→ ASSIGNMENT
As the answer, give every line of the records that includes the word "agent".

#### SUPPLIED RECORDS

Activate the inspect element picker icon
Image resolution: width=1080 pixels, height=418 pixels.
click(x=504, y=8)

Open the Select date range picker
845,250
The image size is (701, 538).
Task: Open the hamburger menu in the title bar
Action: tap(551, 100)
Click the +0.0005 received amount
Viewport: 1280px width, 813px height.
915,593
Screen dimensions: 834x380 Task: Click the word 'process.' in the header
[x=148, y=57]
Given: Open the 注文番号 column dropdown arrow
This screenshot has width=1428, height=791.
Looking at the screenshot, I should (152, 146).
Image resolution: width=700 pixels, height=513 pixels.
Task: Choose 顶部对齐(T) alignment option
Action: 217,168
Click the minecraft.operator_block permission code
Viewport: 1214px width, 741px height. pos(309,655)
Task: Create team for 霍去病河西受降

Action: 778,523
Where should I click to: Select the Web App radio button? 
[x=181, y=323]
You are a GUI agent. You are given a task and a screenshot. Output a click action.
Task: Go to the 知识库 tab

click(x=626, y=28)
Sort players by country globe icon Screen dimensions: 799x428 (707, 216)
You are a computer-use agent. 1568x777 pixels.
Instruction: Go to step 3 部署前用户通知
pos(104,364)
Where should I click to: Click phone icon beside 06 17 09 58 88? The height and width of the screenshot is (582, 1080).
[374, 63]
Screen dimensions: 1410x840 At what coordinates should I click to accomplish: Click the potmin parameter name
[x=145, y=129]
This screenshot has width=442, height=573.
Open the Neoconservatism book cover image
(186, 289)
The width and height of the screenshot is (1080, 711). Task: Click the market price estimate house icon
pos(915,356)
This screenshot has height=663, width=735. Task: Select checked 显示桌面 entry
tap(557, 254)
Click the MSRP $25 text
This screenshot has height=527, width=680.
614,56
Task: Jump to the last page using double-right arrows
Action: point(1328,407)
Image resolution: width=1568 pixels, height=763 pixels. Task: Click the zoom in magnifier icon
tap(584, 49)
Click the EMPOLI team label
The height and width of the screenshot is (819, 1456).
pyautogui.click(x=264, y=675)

########

→ PROBLEM SOLUTION
You are a GUI agent. You are given a task and a screenshot. Output a click action.
You are a computer-use agent. 1568x777 pixels.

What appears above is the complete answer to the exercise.